WORK REQUEST.
Show each line of the data below that has the string "Brinco" in it.

Saved data entries:

——————————

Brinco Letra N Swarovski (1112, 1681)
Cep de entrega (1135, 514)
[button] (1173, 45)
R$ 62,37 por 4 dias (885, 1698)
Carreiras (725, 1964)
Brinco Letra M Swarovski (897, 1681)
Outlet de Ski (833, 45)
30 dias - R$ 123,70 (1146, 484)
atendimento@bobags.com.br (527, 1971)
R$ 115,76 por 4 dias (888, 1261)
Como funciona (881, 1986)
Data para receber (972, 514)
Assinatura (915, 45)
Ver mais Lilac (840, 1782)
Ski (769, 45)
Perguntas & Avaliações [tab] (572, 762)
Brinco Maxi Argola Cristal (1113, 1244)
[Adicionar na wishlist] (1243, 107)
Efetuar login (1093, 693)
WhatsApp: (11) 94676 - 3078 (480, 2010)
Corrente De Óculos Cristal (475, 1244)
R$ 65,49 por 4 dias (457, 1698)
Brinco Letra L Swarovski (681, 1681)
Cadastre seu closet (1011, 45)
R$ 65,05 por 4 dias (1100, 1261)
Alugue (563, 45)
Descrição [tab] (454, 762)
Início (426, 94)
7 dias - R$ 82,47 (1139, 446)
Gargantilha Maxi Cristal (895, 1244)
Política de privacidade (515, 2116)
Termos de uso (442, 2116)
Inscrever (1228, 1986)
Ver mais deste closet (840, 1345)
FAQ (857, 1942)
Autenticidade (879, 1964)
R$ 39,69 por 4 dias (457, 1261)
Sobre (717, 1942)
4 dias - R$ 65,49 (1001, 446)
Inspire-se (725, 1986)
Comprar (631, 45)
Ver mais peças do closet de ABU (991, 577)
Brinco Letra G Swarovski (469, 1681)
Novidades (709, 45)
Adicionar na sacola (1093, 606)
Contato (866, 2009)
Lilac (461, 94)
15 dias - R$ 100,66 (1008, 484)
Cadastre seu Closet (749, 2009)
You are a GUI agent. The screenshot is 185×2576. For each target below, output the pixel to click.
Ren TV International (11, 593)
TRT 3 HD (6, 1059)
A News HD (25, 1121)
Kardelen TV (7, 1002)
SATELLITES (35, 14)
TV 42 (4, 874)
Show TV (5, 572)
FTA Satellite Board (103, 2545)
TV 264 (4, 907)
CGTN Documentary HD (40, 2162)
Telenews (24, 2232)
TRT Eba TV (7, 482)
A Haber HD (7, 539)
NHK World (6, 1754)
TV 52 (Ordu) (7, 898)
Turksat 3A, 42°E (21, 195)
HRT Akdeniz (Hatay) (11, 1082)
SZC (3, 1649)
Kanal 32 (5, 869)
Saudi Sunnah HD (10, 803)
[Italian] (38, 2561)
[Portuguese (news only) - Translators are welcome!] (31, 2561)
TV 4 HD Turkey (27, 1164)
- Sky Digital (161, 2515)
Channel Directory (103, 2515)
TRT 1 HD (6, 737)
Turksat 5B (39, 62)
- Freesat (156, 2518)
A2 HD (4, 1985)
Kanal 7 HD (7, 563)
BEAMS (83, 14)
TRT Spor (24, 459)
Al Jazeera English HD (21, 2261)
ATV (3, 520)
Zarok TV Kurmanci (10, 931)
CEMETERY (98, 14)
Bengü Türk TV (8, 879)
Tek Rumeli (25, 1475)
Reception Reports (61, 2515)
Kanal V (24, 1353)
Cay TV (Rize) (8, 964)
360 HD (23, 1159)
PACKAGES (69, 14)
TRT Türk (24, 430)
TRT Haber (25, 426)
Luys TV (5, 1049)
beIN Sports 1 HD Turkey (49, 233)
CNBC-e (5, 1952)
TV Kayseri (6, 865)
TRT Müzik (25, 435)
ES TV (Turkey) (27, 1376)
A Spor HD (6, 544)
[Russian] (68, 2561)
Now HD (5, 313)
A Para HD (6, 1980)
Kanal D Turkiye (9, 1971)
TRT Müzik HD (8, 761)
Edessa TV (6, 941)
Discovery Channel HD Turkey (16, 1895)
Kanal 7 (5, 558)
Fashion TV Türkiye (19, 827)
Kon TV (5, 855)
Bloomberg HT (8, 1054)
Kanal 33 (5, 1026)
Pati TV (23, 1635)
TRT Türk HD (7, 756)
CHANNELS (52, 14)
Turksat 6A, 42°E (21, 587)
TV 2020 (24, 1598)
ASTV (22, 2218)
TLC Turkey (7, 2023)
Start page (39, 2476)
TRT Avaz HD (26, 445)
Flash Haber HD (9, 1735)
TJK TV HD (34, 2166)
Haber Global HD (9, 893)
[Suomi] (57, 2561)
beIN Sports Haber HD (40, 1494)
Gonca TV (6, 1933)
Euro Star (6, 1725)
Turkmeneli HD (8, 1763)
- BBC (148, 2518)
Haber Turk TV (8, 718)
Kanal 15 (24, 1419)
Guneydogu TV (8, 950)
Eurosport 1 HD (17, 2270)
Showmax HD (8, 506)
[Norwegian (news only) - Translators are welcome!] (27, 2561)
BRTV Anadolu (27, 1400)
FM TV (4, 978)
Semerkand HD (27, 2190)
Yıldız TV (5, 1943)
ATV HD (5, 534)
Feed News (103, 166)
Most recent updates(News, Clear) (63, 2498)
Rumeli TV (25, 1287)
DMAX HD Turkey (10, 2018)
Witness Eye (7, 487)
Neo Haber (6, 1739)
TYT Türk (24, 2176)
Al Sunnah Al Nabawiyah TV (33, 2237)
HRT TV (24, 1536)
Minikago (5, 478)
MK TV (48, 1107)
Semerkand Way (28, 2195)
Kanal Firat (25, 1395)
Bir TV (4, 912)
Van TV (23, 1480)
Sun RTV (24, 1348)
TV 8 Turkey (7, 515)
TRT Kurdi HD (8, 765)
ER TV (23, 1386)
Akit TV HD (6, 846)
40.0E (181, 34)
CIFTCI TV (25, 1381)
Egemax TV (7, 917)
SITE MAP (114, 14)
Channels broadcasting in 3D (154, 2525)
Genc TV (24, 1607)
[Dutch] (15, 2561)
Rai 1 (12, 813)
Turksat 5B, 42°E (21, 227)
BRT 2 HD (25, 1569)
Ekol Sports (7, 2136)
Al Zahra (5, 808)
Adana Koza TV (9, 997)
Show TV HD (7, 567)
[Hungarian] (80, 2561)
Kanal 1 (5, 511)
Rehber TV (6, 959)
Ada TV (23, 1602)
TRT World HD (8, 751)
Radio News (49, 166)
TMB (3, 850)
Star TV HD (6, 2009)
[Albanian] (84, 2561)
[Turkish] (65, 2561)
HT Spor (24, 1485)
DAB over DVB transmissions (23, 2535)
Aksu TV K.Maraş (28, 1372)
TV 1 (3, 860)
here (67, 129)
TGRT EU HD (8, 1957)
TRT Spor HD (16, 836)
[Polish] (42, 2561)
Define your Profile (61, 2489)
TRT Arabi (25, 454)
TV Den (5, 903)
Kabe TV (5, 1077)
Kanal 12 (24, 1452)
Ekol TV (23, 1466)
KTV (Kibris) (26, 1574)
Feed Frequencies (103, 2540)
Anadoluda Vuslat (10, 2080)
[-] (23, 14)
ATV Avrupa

——————————

TASK SOLUTION.
Brinco Letra N Swarovski (1112, 1681)
Brinco Letra M Swarovski (897, 1681)
Brinco Maxi Argola Cristal (1113, 1244)
Brinco Letra L Swarovski (681, 1681)
Brinco Letra G Swarovski (469, 1681)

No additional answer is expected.